Quindi è scientificamente giusto vaccinare i bambini in questa fase della pandemia o no?
«Assolutamente sì. Ci sono numeri preoccupanti di bambini che vengono penalizzati dall’infezione senza dimenticare i numerosi casi di Long Covid di cui ancora sappiamo poco. Non abbiamo avuto abbastanza tempo per capire gli strascichi lasciati dall’infezione ma stiamo già vedendo degli indizi non rassicuranti e nei prossimi cinque anni si capirà ancora meglio. Non è normale avere dopo sei mesi dall’infezione contratta fortissimi mal di testa, disturbi della concentrazione e altre lesioni che gli studi scientifici sui postumi del Covid continuano a descriverci in forti percentuali. Mettere in sicurezza i bambini è una buona scelta».
Pochi giorni fa ha fatto la sua terza dose di vaccino. Anche su questo il caos di opinioni non è mancato. È necessario oppure no sapere quanti anticorpi siano rimasti nell’organismo per decidere sul richiamo?
«Spieghiamolo in modo semplice.

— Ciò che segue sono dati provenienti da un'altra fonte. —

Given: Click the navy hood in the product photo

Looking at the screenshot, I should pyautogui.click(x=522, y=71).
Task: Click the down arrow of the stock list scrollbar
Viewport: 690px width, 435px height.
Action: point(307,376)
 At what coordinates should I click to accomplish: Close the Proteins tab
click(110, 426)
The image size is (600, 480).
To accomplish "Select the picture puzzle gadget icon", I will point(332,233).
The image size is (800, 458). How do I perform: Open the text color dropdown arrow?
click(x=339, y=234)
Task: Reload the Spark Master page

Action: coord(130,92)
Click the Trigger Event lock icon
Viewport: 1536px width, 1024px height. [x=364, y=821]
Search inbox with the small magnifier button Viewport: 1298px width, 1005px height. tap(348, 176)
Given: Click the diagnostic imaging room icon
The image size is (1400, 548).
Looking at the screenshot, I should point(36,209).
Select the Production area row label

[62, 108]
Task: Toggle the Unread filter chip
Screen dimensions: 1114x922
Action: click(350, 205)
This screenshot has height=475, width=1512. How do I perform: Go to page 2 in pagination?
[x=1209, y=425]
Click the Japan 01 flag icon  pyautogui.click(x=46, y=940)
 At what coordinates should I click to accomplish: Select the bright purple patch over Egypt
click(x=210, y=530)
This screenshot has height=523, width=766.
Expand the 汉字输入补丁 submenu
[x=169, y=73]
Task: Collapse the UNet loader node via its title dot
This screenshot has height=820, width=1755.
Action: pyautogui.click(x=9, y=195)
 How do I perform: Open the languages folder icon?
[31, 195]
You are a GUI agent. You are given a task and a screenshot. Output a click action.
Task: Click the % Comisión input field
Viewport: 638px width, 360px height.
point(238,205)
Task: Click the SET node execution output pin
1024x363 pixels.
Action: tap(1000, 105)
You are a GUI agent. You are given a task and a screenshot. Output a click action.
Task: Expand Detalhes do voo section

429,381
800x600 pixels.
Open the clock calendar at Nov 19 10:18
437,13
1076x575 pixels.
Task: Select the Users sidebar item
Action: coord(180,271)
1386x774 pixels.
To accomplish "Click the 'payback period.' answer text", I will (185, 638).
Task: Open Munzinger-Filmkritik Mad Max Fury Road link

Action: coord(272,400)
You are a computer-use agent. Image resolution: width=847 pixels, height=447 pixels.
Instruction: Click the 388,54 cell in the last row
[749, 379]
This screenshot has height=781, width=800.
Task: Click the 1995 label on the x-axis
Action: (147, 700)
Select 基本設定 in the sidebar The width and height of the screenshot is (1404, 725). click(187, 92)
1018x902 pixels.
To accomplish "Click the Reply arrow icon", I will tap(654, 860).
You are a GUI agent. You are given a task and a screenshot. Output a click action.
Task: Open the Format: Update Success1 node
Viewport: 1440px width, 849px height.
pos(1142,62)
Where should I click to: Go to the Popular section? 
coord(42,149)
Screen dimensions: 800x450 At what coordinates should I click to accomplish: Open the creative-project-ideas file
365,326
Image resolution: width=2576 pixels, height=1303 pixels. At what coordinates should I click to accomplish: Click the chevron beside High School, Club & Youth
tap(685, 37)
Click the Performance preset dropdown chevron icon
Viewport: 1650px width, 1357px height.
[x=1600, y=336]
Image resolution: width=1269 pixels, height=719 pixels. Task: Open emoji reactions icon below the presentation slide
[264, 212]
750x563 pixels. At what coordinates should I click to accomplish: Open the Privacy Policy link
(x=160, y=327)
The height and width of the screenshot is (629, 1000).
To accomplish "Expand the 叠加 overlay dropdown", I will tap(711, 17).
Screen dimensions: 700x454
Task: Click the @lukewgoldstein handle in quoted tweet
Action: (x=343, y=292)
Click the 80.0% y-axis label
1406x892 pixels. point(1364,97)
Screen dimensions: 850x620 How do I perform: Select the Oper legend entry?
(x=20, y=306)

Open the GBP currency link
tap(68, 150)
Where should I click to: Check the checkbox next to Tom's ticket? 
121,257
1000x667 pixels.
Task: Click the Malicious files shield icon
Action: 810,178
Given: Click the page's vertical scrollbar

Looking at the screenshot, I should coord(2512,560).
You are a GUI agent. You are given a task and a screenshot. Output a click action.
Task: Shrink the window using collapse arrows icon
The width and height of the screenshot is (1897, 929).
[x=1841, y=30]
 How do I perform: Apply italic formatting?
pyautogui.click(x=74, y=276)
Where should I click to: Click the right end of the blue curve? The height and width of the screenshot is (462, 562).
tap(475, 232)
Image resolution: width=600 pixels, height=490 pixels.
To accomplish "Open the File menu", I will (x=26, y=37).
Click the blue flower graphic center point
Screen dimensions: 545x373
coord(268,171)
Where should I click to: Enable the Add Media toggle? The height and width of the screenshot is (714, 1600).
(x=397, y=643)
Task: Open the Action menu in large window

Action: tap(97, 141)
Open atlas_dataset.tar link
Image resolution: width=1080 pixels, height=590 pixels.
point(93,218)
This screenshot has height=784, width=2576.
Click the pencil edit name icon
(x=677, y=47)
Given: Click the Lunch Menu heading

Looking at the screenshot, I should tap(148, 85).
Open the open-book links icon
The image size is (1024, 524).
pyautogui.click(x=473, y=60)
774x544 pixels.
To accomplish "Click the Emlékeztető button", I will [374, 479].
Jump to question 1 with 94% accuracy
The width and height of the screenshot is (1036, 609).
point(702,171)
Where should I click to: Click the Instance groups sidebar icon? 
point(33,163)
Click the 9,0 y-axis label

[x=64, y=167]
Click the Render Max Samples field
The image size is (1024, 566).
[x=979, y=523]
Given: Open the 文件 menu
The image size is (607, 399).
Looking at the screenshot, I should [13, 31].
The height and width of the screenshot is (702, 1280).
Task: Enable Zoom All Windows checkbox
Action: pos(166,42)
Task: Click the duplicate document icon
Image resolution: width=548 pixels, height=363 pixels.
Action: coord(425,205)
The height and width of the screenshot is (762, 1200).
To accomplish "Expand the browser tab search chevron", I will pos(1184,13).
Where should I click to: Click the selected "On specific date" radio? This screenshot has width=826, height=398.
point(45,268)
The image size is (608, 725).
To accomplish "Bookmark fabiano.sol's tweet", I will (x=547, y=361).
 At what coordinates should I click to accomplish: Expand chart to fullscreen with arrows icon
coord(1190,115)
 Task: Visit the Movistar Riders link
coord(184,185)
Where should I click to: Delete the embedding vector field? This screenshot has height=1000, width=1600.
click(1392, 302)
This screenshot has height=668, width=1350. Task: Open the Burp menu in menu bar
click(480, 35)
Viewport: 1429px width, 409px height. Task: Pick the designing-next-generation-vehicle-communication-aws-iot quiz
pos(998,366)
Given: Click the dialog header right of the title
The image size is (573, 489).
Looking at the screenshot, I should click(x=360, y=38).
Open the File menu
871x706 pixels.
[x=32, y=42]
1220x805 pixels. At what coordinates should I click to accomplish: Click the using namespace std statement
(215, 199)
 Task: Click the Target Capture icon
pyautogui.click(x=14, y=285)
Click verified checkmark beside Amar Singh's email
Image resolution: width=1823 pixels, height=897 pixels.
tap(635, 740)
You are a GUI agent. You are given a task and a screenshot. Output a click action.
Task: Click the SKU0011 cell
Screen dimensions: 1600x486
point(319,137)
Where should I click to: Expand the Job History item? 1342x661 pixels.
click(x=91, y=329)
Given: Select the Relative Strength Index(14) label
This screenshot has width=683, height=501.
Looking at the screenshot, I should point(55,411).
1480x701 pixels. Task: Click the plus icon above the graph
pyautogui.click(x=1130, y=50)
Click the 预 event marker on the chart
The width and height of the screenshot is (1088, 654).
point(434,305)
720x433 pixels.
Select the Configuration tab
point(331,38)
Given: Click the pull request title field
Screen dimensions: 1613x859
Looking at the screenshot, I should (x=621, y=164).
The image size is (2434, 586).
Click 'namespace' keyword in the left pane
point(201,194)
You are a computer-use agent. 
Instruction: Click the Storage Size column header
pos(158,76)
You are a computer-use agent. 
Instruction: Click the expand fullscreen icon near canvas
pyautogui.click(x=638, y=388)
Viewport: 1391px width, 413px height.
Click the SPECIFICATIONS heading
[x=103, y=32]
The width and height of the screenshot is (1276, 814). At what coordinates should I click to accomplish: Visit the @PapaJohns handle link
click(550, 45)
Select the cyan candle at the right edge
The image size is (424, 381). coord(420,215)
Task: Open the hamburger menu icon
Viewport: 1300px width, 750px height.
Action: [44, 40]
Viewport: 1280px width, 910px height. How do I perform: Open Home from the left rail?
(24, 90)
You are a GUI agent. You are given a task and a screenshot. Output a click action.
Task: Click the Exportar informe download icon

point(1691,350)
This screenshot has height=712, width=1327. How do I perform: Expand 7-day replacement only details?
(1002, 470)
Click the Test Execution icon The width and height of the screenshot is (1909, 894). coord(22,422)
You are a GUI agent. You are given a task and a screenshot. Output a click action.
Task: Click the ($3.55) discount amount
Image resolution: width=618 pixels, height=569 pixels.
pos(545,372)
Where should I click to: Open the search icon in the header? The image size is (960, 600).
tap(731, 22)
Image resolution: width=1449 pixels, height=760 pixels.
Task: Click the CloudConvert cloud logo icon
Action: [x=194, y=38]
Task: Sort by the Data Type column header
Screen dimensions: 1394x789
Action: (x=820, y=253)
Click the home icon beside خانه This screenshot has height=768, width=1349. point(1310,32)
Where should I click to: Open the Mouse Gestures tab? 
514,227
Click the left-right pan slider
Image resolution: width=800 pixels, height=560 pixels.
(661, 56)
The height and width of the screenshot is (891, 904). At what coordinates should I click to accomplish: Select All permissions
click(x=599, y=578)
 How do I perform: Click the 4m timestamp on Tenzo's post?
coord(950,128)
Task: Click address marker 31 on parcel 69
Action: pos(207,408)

Gli anticorpi che servono veramente contro il Covid sono i cosiddetti “neutralizzanti”, una percentuale variabile sul totale di anticorpi presenti nel nostro organismo e che risultano capaci di opporsi su determinati siti della proteina Spike del Covid-19. Immaginiamo che questo antigene, la molecola in grado di essere riconosciuta dal sistema immunitario come estranea, sia a forma di margherita e che tutti gli anticorpi che abbiamo contro i petali non servano a molto perché i petali non hanno la capacità di riprodurre il virus. Gli anticorpi davvero utili per impedire la replicazione del virus sono quelli che combattono la parte gialla del fiore, la più minacciosa.
Ecco, per individuare questi tipo di anticorpi con un test di laboratorio occorrono procedimenti molto complessi e che non possono essere riprodotti in grandi numeri. I test di massa attualmente a disposizione rilevano il totale degli anticorpi presenti nell’organismo e quindi anche quelli che non sono realmente utili: un soggetto può avere anche mille unità ma se sono tutte contro i “petali”, per continuare con la semplificazione, ci diranno poco sulla nostra capacità di difenderci dal virus.
Poiché gli attuali test che si fanno in laboratorio non raggiungono il grado di complessità che richiede l’indagine degli anticorpi neutralizzanti, è necessario che in un momento di emergenza come questo non si perda tempo con pratiche che non ci danno le informazioni che ci servono. Appare molto più sensato seguire le evidenze evidenze scientifiche sulla necessità di rafforzare dopo un tot di mesi la nostra protezione».
E questo non ci sottopone a rischi di nessun tipo?
«Se siamo persone sane assolutamente no. Tranne nei casi di fragilità e patologie preesistenti tipo immunità autoimmuni che posizionano l’individuo in una categoria diversa di rischio, non c’è nessuna contro indicazione».
Da tempo è uno dei bersagli preferiti di haters sui social, attacchi No Vax che ancora la definiscono una “trafficane di virus”. Riesce a rimanere lucida nonostante tutto?
«È molto difficile a volte e non le nego che mi sono anche chiesta chi me lo ha fatto fare. La risposta che mi do ogni volta è che siamo tutti coinvolti in quello che ci sta succedendo e la responsabilità da prendersi ogni giorno è quella di maneggiare con cura e attenzione dei temi fondamentali. Ho studiato molto questi argomenti per ora credo che non sia ancora il
momento ed è giusto che non che mi tiri indietro. Poi certo fa male vedere come fare il virologo spesso oggi significa venire trattati quasi come dei personaggi vanitosi in cerca di visibilità, ho imparato a ignorare alcune fonti».